During his PhD at the University of Glasgow, Dr Mark Braceland stumbled across something that could potentially transform the way aquaculturists monitor the health of their stocks.
Called the SPR (Selective Precipitation Reaction), Braceland’s work – in collaboration with BioMar and Marine Harvest Scotland - serendipitously discovered that a buffer commonly used in colorimetric assays based on substrate activity was causing protein aggregation and thus assay interference. Though interference did not correlate with total protein concentrations rather the changes in plasma abundance of certain proteins during disease.
Fish Farming Expert had a chance to talk to Dr Braceland about his discovery and the potential applications for fish health.
“I was trying to use an established colormetric assay for ceruloplasmin to understand the acute phase response in Atlantic salmon infected with salmon alphavirus; but, what I found is that in diseased fish the optical density was changing, but it wasn’t attributed to the test. What was happening is that the buffer itself was precipitating the proteins in the plasma,” he said.
Braceland, now a research scientist at the Centre for Aquaculture Technologies Canada (CATC) in Souris, PEI, has an interest in disease pathogenesis and biomarker discovery in aquaculture.
Braceland said that two of the biggest issues for producers right now in terms of health monitoring is that 1.) they are only looking for presence of pathogens, and 2.) sampling is destructive.
“We look for the pathogens that elicit disease – that’s the only reliable tool that we have right now,” he said. “But with the SPR, now we have a tool that can serve as an early warning for pathology that is starting to occur, during the transition from infection to clinical disease.”
Braceland noted that often the presence of a pathogen is not indicative of disease occurring.
“Pathogens are not synonymous with disease. Often they appear ubiquitous, with the transition from infection to clinical disease poorly understood,” explained Braceland. “The perfect example is piscine reovirus (PRV) – in Scotland there is often presence without clinical HSMI – so in that case, just screening for the pathogen does not give the farmer adequate information on when best to implement disease management strategies, for example functional feeds.”
“When that infection becomes a problem is hard to detect using the tools that we currently have,” he said.
Braceland said that the second biggest problem is that - in most cases – disease monitoring involves euthanasia, so producers are sampling only a handful of fish from their stocks.
“We are never getting a representative population of the stocks,” said Braceland. “The health surveillance programs need to be more proactive in their approach. With the SPR, producers can sample a large number of fish that can be returned to their cage.”

* **Your goal**
Answer these questions from the article on the SPR fish health test.
(a) At which university did Braceland do his PhD?
(b) What does SPR stand for?
(c) Where does Braceland now work as a research scientist?

* **Dataset content**

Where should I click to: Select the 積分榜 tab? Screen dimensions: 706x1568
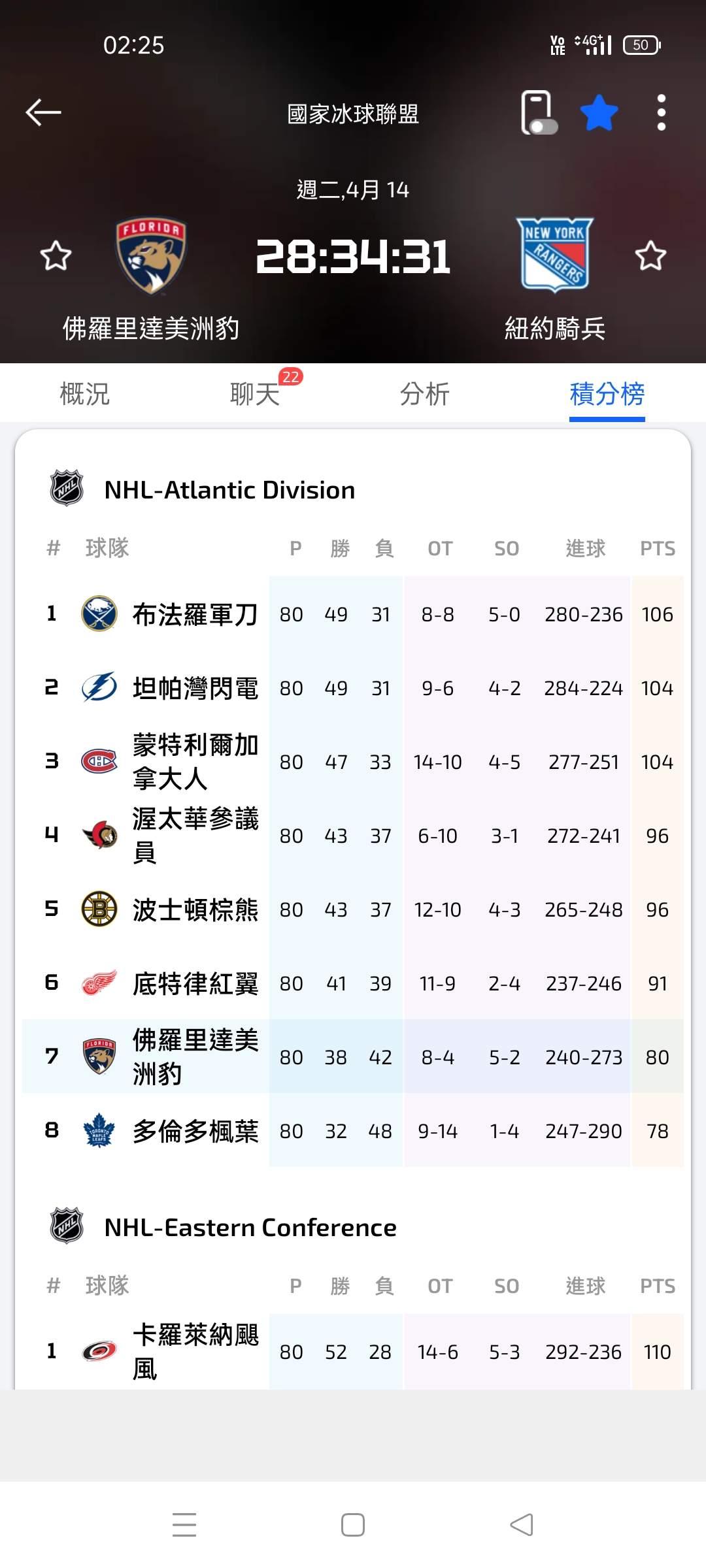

* **Answer section**
(a) The University of Glasgow.
(b) Selective Precipitation Reaction.
(c) At the Centre for Aquaculture Technologies Canada (CATC) in Souris, PEI.